| Exercise aim |
Counting only lines that contain "computer", how many are there in the records below? Give the figure alone.

(Stored data)
↓↓↓
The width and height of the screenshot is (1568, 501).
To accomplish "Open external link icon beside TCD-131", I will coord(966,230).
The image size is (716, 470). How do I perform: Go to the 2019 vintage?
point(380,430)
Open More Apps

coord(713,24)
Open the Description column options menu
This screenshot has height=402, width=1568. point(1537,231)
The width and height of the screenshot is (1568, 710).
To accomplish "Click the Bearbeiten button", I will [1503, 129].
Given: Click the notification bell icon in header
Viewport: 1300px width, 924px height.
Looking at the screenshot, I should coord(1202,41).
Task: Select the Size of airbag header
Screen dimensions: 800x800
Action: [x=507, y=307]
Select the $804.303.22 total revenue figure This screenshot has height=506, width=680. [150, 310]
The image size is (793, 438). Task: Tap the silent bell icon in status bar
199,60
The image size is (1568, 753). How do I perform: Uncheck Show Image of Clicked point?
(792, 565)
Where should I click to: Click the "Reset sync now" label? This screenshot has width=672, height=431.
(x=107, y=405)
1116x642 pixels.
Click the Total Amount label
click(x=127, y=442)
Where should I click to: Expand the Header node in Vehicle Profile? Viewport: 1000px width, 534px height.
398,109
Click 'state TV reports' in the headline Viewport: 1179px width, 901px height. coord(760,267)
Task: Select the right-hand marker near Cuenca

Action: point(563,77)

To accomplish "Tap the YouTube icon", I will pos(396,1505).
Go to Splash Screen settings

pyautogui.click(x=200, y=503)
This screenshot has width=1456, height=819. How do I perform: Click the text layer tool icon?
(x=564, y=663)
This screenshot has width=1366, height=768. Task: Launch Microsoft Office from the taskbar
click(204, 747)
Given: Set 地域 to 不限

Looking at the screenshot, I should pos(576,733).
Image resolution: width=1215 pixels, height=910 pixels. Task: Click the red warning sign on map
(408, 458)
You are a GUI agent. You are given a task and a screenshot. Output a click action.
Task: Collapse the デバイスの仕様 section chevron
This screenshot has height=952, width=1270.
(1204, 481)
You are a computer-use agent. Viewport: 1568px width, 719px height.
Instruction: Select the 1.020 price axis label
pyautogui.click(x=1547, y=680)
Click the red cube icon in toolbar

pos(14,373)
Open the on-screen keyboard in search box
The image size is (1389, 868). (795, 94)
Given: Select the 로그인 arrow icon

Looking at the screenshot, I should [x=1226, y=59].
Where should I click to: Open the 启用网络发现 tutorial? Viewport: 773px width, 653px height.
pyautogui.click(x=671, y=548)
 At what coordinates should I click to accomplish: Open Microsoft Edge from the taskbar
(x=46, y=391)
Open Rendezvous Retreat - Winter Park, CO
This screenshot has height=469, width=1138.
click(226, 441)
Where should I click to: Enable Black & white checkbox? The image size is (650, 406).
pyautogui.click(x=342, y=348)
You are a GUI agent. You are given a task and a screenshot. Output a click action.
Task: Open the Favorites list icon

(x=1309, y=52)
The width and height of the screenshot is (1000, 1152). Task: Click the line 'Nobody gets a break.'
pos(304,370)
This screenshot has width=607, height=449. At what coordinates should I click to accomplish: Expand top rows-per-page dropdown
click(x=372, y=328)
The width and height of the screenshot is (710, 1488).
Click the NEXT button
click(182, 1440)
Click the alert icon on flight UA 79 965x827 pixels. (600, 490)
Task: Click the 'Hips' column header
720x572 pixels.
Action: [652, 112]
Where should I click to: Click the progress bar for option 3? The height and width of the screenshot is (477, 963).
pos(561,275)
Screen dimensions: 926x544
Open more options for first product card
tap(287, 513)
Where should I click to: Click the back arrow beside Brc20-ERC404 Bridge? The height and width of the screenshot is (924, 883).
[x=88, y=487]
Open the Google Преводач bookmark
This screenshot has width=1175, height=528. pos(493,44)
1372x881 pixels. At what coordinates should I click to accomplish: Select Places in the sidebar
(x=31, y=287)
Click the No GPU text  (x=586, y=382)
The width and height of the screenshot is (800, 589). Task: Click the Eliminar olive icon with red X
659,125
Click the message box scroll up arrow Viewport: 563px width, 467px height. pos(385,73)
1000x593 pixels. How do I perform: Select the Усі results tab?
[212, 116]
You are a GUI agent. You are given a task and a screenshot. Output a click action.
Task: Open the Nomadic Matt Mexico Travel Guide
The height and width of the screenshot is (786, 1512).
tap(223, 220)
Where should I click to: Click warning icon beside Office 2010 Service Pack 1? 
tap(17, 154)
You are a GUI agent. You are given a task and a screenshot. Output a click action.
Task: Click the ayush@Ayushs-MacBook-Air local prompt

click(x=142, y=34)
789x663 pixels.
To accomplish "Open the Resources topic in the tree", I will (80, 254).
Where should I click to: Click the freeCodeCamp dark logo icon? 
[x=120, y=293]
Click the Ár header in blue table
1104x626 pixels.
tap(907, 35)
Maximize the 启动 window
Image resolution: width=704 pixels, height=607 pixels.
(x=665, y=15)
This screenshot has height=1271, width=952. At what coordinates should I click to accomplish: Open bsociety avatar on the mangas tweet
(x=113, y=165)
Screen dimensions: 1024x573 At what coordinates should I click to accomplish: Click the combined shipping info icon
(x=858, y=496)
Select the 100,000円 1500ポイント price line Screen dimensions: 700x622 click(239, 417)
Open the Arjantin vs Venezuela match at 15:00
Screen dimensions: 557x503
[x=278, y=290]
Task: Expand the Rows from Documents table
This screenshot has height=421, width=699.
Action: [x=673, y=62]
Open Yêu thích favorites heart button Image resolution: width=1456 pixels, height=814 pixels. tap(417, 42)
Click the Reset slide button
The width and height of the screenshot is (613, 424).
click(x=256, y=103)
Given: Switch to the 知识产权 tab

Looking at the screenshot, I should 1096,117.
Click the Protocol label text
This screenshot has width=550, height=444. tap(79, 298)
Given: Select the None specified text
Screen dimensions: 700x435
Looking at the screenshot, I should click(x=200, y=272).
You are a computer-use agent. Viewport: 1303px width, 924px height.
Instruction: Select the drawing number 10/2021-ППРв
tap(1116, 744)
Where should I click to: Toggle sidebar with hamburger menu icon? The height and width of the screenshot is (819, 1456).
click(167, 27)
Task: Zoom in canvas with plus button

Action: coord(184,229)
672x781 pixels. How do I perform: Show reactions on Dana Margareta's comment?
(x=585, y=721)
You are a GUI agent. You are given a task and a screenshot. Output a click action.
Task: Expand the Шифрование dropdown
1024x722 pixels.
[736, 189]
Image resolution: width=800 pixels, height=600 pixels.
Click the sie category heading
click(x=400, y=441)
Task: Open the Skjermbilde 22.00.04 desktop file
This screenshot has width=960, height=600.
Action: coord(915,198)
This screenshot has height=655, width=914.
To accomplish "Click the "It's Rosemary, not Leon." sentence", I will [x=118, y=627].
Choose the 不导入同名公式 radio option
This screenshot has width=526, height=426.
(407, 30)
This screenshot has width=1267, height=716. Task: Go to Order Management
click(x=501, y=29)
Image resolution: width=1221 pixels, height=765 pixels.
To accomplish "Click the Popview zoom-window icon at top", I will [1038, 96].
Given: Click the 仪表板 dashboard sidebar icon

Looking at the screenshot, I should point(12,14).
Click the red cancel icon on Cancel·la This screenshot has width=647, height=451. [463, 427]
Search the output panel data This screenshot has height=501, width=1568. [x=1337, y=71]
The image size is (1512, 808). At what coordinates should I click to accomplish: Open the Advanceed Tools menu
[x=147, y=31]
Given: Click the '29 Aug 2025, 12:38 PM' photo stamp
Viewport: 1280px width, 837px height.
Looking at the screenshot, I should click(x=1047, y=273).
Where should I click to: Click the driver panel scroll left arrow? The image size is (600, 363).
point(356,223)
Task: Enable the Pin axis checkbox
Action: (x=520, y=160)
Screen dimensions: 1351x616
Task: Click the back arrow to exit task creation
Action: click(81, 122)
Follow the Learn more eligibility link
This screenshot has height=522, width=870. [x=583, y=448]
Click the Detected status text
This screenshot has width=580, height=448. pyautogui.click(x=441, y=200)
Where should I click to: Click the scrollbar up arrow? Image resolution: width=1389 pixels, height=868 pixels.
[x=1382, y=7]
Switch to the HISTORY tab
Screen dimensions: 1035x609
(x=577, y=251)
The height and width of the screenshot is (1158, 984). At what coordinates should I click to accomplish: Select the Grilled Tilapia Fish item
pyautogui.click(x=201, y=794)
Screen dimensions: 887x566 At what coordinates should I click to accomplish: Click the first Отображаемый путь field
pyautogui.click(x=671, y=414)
↑↑↑
| Solution for this exercise |
2